ACES background document

I was doing a bit of thinking this morning about one of the conflicting design requirement that @KevinJW mentioned in the TAC meeting:

facilitate the maximally saturated output vs enforce a desaturation towards white

To better understand the behavior of each approach, and therefore the pros and cons, I put together … you guessed it: some more plots!

Here’s the setup. We have a 64 frame animation, featuring two exposure sweeps from 0 to +8 stops, of a 6 patch hue swatch of primary and secondary colors, and a second exposure sweep of the same image with a 15 degree hue rotation. For clarity, each hue swatch is a linear ramp from 0 to full color in x and a linear ramp from full saturation to 80% saturation in y.

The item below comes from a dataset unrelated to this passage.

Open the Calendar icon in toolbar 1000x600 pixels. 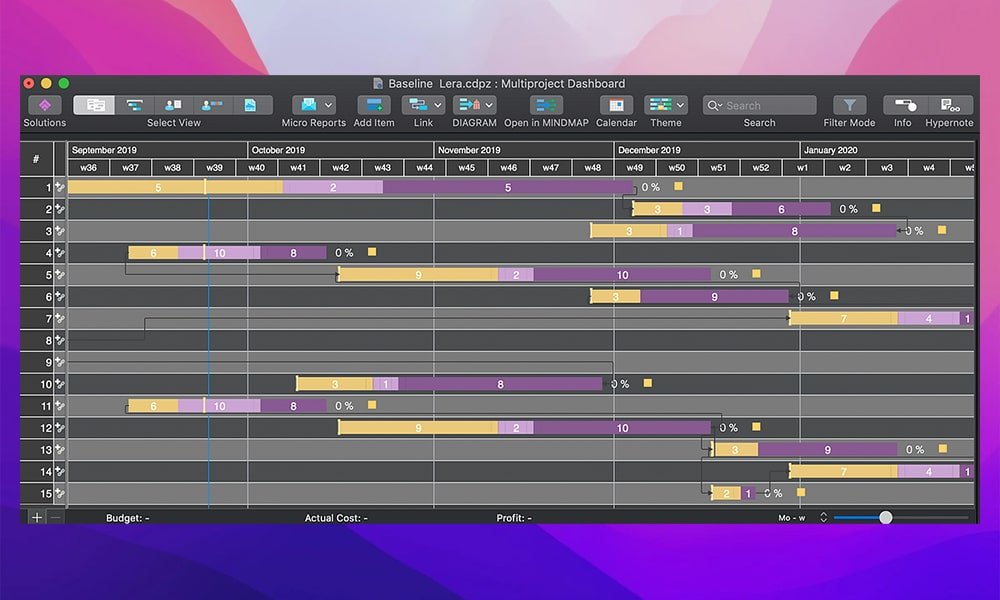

There are 4 videos with different display rendering transforms.


First we have a pure inverse eotf + clamp. Note the typical behavior of saturated colors converging to the primary and secondary colors as the values clip in overexposure, and then converging to white.

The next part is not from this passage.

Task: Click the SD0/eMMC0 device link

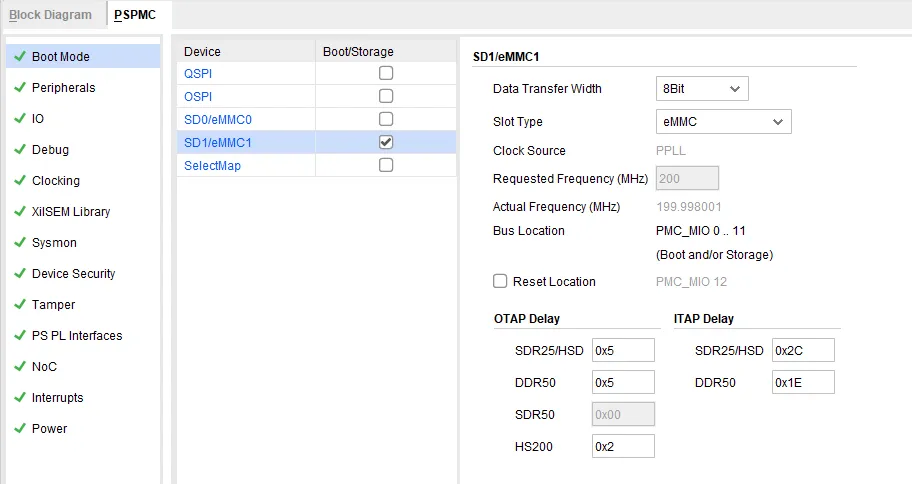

Next we have the same setup rendered through the aces rec.709 output transform. Note the same behavior as the first video in colors between the primaries and secondaries as they converge to primaries and secondaries in overexposure. (Of course the behavior is a bit more nuanced and nonlinear in the aces transform). (Note: I’ve disable the acescg to rec.709 display colorimetry conversion here so that this aspect doesn’t confuse us.)


Next we have the same image rendered through the NaiveDisplayTransform_v03.nk available in this post. (Note: I’ve disable the acescg to rec.709 display colorimetry conversion here as well)


And then the same with “path to white” disabled.

As usual, here’s the nuke script that generated these plots. overexposure_comparisons.nk (24.4 KB)

A couple of observations.

  • The range of brightness expressed by the “hue preserving no path to white” display rendering is very limited. For an SDR display rendering I think this is a huge downside.
  • The main argument I’ve seen mentioned for having “no path to white” is HDR. It has been mentioned that very bright and very saturated colors are often desired in HDR. It’s difficult for me to know without being able to test on any HDR display. However my intuition tells me we would still want a “path to white” above a certain threshold, it’s just that this threshold would be different between HDR and SDR. The question is, how different? And could it be handled purely by the difference in rendering transform?

One of the biggest arguments for me in favor of a chromaticity preserving display rendering is more consistent rendering of color in highlights between SDR and HDR. I’m guessing here without an HDR display, but I think the hue twists inherent in a per-channel display rendering approach would be very difficult to undo when using an HDR rendering.

The only person I’ve seen mention this is @daniele, on the colour-science slack, so I thought I’d bring it up here.

4:18 PM Saturday Jan 30th
Daniele Siragusano I am not saying HDR and SDR should be identical. But a yellow candle in SDR should not be orange in HDR I guess
At least I know many colourists which are confused when that happens.